In de preek probeerde ik met voorbeelden uit het Keniaanse gemeenschapsleven duidelijk te maken hoe dat gaat. Als er in een dorp allerlei praatjes en laster over iemand worden verteld. En hoe iemand dan de outcast van een dorpsgemeenschap kan worden. Maar wat God voor zo iemand kan betekenen, en in bescherming neemt en voor de ogen van iedereen rechtvaardigt en zegent.

Maar al prekende had ik er geen goed gevoel over. Slaat dit ergens op voor die mensen hier voor me? Ze staarden me aan. Er werd wat gelaten geluisterd, dacht ik.

Na de dienst moesten we direct terug, want de regen dreigde de weg onbegaanbaar te maken.

We waren nog geen honderd meter op weg, of de predikant met wie we de reis maakten begon te vertellen: je had geen betere tekst kunnen kiezen, geen betere preek kunnen houden.

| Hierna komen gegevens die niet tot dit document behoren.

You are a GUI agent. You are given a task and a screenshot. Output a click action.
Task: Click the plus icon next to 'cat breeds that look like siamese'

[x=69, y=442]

Ze zouden nu wel denken dat ik je op de heenweg uitvoerig over hun gemeente en dorp heb verteld. Want precies dat wat ik in de preek had duidelijk gemaakt was gebeurd. Twee jaar geleden was een dorpsbewoner bijna gedood door de woedende gemeenschap. Zijn huis verbrand. Hij was een kwade geest, die moest worden vernietigd, zo hadden geestdrijvers duidelijk gemaakt.

Wat was er gebeurd? Iedere keer raakten jongeren uit de gemeenschap bevangen door een soort hysterische bezetenheid. Dan zagen ze een slang die hen trachtte te wurgen. Ze vielen op de grond. Stuiptrekkend van angst.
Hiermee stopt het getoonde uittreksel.